Published on 19 Jun 2023

New Research Unravels Mystery of Limb Development

New research by scientists from Nanyang Technological University, Singapore (NTU Singapore), the University of Colorado (CU) School of Medicine and the Agency for Science, Technology and Research (A*STAR) have unravelled the mystery of how our limbs evolved from our fishy ancestors.

The evolution of our different body parts — particularly how our paired limbs evolved from the fins of ancient fish — has been a major field of study since the publication of Charles Darwin’s On the Origin of Species.  One of the two main theories for how our arms and legs form from ancient fish, suggest that the paired limbs evolved from a hypothesised pair of fin folds present on the sides of the fish which in turn was developed from an ancient single unpaired fin. As this transition occurred, it was theorised that the fins likely changed their properties that were originally from the ancient fins to those of our limbs.

Despite years of studies and discussion, the lack of solid evidence for the intermediate structures predicted by this theory has left the long-standing and contentious debate unresolved up to now.

This missing piece about the origin of paired appendages has been uncovered through new research published in Nature in May 2023 by an international team led by Lee Kong Chian School of Medicine (LKCMedicine) at NTU Singapore and CU School of Medicine, Anschutz Medical Campus. 

Assistant Professor Tom Carney from LKCMedicine and Associate Professor Christian Mosimann from CU School of Medicine are co-investigators of this research.

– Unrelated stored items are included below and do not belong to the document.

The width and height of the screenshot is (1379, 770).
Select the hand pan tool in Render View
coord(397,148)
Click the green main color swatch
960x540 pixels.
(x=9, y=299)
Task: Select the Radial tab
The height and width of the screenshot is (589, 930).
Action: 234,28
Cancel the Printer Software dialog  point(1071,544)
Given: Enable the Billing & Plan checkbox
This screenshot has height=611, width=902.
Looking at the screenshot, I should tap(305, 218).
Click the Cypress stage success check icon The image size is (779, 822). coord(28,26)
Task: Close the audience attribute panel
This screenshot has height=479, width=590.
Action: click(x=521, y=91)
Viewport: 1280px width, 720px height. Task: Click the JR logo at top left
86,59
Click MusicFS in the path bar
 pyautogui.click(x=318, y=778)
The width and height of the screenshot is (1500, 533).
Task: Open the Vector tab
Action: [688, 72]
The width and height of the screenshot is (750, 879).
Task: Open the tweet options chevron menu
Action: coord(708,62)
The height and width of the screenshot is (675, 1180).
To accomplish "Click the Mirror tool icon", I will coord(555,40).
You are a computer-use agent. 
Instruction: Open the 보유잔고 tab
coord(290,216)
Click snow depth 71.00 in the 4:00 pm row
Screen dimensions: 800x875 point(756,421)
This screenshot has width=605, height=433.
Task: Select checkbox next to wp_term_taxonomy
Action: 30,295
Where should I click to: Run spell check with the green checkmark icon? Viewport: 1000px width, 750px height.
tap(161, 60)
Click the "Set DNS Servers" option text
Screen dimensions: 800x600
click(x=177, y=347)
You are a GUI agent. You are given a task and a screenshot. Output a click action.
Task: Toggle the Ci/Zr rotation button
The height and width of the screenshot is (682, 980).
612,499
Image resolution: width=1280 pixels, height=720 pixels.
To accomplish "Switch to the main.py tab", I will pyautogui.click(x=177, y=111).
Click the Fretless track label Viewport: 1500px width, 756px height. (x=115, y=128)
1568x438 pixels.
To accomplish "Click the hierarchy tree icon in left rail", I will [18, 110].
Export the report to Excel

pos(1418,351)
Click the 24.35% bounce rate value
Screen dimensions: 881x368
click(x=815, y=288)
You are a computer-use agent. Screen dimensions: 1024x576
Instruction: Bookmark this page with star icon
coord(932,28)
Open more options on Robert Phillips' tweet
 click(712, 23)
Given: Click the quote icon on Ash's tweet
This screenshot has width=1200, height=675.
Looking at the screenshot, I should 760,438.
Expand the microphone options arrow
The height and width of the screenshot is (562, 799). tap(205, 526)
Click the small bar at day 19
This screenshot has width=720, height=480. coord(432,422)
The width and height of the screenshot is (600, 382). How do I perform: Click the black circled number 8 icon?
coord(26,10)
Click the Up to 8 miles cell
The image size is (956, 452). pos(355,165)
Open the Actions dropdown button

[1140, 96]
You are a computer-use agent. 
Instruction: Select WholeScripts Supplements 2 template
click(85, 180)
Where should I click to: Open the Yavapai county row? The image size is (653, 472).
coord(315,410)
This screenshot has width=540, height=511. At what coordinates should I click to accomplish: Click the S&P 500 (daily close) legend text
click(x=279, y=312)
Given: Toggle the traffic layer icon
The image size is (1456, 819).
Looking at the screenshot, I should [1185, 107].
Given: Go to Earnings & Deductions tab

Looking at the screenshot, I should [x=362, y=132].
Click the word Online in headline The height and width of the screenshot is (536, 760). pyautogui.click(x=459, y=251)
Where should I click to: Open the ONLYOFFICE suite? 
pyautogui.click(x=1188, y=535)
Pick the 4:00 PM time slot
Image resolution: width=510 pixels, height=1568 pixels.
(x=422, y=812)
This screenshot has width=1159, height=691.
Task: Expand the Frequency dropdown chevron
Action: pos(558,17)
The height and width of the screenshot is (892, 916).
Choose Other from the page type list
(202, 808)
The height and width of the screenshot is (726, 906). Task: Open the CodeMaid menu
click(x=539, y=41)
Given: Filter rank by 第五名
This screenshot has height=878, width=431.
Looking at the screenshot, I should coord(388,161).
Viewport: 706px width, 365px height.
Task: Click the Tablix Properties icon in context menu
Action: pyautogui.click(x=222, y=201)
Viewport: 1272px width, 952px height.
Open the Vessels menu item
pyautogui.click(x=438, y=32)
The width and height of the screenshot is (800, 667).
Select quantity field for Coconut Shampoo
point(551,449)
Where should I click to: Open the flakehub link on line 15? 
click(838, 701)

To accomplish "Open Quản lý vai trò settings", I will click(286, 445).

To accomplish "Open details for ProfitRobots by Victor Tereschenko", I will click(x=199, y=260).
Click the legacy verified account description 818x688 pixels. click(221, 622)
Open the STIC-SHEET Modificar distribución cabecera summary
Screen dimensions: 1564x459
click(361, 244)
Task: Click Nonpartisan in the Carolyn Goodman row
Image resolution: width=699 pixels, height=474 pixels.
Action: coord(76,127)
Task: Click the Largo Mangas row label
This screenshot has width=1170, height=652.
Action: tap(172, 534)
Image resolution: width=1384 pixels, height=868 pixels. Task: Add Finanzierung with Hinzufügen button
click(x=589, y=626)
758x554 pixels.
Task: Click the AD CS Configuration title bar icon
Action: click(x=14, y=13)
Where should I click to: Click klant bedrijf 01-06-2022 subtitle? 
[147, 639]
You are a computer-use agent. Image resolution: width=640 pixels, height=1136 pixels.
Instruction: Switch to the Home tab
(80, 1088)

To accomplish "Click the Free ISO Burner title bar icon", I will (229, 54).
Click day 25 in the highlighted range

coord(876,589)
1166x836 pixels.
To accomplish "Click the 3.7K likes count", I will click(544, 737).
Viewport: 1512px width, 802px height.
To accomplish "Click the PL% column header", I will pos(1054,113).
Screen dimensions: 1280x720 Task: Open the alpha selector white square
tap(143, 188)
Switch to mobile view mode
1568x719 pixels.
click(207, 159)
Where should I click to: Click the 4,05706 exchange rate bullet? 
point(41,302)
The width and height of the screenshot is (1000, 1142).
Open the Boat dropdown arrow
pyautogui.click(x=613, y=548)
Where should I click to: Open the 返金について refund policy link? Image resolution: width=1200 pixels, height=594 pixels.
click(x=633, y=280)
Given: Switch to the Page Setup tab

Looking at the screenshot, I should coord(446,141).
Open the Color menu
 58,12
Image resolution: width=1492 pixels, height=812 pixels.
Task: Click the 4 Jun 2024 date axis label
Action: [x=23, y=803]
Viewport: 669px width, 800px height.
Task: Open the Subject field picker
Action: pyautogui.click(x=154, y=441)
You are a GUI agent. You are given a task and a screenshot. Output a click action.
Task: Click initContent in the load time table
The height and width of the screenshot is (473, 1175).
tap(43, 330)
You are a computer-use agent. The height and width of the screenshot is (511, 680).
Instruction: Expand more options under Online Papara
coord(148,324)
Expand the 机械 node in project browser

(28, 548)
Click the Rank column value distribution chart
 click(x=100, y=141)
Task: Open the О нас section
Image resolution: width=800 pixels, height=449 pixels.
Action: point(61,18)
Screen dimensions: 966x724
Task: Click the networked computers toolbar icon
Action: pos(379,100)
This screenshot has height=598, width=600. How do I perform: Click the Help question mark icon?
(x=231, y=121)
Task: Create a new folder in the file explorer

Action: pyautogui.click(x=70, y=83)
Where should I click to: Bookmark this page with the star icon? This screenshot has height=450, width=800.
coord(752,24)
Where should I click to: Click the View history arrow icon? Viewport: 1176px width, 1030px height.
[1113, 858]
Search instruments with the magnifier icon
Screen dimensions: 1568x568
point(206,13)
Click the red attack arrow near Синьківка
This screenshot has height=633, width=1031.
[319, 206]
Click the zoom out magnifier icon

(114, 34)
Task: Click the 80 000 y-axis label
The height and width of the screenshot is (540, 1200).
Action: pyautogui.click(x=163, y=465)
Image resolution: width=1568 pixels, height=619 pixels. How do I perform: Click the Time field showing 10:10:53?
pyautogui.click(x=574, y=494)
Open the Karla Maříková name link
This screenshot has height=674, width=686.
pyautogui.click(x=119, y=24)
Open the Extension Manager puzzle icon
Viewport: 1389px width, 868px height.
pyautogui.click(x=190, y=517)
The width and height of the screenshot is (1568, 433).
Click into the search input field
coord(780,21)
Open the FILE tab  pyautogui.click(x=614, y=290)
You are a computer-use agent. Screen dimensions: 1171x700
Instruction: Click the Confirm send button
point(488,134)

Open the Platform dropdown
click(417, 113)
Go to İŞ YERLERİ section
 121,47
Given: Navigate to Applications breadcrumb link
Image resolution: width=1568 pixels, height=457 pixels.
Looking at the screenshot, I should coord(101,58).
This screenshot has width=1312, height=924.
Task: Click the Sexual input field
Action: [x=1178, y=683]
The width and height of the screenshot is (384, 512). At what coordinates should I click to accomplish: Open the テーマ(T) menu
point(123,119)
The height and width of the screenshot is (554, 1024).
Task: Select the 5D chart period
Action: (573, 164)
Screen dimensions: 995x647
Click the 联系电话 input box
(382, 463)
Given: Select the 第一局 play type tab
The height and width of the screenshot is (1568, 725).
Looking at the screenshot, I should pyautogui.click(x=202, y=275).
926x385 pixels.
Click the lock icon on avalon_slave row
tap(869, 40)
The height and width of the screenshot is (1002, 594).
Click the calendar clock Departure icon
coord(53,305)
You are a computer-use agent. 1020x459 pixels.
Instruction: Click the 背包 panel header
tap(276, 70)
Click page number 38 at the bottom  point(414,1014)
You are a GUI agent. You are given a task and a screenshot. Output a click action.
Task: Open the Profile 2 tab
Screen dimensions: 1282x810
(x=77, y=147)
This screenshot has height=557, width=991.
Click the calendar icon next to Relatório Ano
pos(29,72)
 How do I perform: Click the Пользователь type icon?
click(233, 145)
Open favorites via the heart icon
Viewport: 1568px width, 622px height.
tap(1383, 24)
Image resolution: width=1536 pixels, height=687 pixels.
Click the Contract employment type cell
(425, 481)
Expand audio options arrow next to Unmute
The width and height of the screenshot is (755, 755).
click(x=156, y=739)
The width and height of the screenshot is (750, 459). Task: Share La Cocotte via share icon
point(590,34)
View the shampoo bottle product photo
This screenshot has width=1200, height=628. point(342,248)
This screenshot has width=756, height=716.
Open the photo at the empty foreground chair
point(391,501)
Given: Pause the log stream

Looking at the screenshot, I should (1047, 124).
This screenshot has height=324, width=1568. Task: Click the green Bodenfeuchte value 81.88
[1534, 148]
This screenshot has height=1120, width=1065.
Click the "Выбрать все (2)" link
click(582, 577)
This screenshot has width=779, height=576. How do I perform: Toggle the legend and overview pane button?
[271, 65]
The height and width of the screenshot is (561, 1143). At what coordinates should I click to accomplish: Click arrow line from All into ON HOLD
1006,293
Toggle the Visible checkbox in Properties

Together, the researchers identified a single unpaired fin in zebrafish larvae that unexpectedly shares its developmental origin with the paired fins, rather than other unpaired fins. This identifies it as a likely intermediate structure in the transition from the unpaired fins to limbs.

The researchers showed that this fin was a very ancient invention and is populated by cells that also contribute to the cardiovascular system. Simple tuning of cell signals can convert this intermediate structure into paired fins, an essential step in the evolution of paired limbs. This work provides missing pieces of evidence to the very old debate about how limbs evolved and how this occurred in relation to other structures in the embryo.



This breakthrough was made possible by Asst Prof Carney’s and Assoc Prof Mosimann’s exchange of research information and the collaboration between their labs based in Singapore and Colorado, respectively.

Asst Prof Carney shared, “Christian was visiting Singapore for a conference in Singapore a few years ago and showed me some of his unpublished data, including the missing cells we had been looking for. Surprisingly, we saw that they came from the same source as our limbs, an embryonic cell layer called the lateral plate mesoderm. We immediately knew the significance. This fin looked like an intermediate evolutionary step between fins and our limbs.”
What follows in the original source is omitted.